** Problem details **
From the line with "Given: Click the 最新 refresh button" to the final line, print the records exactly as they are.

::::::::::

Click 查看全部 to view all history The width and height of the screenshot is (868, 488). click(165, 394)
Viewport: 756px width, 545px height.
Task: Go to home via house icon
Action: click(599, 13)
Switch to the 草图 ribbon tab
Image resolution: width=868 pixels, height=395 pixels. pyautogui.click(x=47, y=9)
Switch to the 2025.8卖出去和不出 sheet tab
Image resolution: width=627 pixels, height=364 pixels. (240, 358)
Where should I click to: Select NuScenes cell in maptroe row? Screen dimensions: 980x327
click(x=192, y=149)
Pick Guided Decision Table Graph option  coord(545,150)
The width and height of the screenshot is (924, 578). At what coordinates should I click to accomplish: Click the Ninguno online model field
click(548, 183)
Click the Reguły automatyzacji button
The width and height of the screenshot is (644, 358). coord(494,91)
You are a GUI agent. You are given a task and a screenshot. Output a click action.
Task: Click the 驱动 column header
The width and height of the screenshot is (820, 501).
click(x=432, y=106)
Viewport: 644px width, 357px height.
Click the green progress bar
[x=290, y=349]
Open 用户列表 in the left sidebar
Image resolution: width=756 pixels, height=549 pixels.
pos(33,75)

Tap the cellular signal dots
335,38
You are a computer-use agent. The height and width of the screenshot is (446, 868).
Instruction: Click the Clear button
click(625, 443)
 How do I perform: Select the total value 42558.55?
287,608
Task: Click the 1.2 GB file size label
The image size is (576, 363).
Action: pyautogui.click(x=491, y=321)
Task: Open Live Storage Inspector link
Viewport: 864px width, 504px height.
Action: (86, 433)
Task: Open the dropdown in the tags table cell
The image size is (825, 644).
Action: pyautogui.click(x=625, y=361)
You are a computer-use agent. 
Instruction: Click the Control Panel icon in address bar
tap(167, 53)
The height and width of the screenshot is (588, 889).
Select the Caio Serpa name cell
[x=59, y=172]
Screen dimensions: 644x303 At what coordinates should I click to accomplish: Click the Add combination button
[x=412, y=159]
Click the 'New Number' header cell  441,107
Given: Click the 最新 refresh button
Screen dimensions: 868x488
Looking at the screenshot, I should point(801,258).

::::::::::

** Answer space **
Given: Click the 最新 refresh button
Screen dimensions: 868x488
Looking at the screenshot, I should point(801,258).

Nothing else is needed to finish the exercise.